AHMEDABAD/PUNE/CHENNAI: The higly infectious H1N1 virus claimed its first victim in Gujarat when US-based NRI Pravin Patel (43) succumbed to the contagion at 1.15am on Sunday. This is the fourth death due to swine flu in the country. Unlike Pune and Mumbai, where the patients had contracted infection from a secondary source within the country, Patel died of an infection he probably carried from the US.
Indicative of the rising numbers, Pune reported 42 fresh H1N1 cases on Sunday - two of whom have been put on ventilator - while the condition of an infected four-year-old Chennai boy turned critical.
Patel's wife Naina, who too has tested positive, is in the Civil Hospital in Ahmedabad. Doctors say her condition is stable but she has not been told about her husband's death.
The Patel couple run a store in Atlanta and had landed in Ahmedabad on July 31 to spend a month with the family. They took a Lufthansa flight from Atlanta to Mumbai and then came to Ahmedabad by Air India. Their three teenage children stayed back in the US to attend school and Patel's mother is with them.

○ ○ ○

WHAT YOU ARE ASKED TO DO = Write out the full swine flu report above word for word, with nothing left out or changed.

EXCERPTED DATA =
○ ○ ○

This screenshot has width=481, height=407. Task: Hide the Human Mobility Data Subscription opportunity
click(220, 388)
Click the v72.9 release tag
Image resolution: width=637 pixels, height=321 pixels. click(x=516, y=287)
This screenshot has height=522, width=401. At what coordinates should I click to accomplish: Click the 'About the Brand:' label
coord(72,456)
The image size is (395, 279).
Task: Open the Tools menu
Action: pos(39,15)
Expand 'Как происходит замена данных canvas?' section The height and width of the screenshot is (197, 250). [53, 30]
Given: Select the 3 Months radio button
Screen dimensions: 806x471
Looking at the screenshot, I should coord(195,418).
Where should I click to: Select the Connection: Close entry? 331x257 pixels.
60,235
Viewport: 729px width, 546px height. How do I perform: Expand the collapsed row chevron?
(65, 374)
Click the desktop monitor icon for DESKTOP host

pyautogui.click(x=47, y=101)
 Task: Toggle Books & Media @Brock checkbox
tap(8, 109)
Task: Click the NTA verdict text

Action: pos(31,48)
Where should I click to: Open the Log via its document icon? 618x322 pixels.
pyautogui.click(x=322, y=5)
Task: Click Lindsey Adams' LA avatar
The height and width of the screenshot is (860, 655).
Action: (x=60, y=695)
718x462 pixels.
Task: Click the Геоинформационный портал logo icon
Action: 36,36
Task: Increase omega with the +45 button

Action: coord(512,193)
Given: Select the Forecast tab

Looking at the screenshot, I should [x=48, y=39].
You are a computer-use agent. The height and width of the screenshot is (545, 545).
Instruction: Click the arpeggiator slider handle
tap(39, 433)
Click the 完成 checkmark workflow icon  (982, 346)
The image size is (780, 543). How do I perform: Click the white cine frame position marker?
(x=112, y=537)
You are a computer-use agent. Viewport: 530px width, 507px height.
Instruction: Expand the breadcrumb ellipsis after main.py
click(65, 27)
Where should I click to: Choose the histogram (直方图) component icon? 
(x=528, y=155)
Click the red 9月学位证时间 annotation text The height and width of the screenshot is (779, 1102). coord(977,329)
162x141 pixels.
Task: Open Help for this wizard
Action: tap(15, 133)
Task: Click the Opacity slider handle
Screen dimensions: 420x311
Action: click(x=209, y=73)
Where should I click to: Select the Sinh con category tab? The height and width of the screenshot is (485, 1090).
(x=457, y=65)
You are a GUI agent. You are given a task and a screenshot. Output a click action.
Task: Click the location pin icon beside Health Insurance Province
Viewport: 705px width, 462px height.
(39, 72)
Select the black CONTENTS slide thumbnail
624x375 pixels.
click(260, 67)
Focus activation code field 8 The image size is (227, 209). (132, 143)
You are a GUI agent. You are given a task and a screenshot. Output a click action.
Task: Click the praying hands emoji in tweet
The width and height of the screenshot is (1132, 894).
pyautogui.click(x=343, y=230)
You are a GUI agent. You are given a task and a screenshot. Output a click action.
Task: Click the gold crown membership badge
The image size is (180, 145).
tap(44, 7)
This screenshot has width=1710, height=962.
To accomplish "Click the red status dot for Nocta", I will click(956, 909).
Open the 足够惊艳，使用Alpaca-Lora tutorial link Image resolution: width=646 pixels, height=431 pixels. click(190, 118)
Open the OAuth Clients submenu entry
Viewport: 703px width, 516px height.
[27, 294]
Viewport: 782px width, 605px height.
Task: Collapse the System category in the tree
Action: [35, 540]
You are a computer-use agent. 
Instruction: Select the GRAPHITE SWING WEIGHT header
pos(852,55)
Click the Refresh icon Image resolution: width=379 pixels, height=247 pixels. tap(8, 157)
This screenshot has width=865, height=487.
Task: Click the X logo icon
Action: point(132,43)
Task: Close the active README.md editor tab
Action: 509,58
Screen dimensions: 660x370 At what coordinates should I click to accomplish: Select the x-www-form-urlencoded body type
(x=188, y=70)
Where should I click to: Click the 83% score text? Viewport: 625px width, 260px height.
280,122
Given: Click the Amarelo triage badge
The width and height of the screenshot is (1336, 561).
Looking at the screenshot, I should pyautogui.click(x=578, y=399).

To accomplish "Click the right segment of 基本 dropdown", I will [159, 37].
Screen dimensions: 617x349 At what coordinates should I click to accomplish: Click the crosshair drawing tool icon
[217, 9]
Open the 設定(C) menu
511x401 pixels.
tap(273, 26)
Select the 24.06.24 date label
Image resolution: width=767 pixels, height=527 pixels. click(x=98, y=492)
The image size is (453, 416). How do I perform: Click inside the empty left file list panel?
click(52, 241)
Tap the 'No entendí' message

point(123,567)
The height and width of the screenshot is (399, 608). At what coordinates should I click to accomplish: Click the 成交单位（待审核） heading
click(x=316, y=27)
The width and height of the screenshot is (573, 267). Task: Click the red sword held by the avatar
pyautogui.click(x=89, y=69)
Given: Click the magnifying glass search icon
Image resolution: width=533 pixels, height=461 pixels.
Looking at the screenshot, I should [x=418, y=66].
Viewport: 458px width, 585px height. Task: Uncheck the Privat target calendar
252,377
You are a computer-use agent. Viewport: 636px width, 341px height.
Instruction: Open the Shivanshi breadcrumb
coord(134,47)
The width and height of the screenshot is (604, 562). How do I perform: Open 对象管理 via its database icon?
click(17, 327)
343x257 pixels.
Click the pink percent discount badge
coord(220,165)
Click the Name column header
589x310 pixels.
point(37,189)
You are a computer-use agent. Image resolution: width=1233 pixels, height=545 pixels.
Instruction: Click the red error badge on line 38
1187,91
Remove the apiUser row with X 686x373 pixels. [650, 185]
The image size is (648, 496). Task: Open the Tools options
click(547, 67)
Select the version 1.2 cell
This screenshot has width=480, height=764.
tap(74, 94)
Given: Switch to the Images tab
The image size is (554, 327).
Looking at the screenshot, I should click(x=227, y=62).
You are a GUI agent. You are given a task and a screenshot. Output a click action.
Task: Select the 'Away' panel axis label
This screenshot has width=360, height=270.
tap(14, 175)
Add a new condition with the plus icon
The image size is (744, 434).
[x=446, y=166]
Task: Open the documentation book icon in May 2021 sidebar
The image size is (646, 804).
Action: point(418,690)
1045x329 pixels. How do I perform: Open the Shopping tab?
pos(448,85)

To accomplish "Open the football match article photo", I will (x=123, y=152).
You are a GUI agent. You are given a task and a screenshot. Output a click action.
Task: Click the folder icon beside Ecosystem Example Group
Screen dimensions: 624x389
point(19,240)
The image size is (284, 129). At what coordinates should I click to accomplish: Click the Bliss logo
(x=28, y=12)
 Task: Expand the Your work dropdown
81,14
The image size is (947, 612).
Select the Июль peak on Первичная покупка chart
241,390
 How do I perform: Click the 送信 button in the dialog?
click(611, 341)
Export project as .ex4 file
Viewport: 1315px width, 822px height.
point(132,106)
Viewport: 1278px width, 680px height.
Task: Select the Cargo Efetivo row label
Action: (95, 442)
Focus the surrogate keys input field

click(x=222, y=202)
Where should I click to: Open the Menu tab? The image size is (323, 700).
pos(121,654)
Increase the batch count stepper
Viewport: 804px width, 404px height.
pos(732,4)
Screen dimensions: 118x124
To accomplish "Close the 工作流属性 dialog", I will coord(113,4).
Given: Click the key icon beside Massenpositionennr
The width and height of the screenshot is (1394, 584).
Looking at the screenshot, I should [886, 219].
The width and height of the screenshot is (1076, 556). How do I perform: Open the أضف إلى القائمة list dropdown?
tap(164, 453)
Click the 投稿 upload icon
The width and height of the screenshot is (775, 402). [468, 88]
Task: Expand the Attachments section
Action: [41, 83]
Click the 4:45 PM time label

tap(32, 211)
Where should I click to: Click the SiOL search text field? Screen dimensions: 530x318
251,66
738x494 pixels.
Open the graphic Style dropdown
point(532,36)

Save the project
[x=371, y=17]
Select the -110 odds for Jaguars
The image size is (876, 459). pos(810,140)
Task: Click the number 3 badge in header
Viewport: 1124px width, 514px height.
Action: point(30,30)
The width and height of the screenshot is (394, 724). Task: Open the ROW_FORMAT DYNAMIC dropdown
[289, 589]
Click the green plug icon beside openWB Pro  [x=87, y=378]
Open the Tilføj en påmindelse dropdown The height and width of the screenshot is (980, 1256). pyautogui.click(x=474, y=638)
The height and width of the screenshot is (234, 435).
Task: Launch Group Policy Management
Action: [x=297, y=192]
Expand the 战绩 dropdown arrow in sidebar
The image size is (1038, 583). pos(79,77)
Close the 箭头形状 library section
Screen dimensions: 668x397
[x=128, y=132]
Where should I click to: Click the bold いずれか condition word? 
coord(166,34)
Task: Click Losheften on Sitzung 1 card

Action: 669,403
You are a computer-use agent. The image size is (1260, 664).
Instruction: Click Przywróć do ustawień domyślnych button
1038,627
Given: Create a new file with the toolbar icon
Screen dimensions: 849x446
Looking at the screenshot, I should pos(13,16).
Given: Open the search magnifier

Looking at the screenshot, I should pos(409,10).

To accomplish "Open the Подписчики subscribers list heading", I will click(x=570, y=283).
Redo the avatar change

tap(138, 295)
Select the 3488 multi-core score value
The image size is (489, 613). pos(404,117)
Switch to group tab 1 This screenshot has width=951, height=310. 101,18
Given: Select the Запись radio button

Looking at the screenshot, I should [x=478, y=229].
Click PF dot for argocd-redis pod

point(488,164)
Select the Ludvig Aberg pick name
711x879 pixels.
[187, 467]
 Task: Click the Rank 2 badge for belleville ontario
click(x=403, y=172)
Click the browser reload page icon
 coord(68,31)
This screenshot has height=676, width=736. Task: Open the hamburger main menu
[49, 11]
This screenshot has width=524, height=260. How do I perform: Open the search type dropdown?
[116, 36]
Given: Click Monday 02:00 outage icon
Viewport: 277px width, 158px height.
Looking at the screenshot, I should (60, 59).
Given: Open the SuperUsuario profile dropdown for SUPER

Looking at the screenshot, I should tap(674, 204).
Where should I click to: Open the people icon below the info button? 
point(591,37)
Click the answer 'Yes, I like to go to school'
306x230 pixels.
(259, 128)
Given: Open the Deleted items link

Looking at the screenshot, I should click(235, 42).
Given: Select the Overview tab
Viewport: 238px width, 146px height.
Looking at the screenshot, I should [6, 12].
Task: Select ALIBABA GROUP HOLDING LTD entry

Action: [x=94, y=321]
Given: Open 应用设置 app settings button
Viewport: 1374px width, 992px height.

○ ○ ○

PROBLEM SOLUTION =
AHMEDABAD/PUNE/CHENNAI: The higly infectious H1N1 virus claimed its first victim in Gujarat when US-based NRI Pravin Patel (43) succumbed to the contagion at 1.15am on Sunday. This is the fourth death due to swine flu in the country. Unlike Pune and Mumbai, where the patients had contracted infection from a secondary source within the country, Patel died of an infection he probably carried from the US.
Indicative of the rising numbers, Pune reported 42 fresh H1N1 cases on Sunday - two of whom have been put on ventilator - while the condition of an infected four-year-old Chennai boy turned critical.
Patel's wife Naina, who too has tested positive, is in the Civil Hospital in Ahmedabad. Doctors say her condition is stable but she has not been told about her husband's death.
The Patel couple run a store in Atlanta and had landed in Ahmedabad on July 31 to spend a month with the family. They took a Lufthansa flight from Atlanta to Mumbai and then came to Ahmedabad by Air India. Their three teenage children stayed back in the US to attend school and Patel's mother is with them.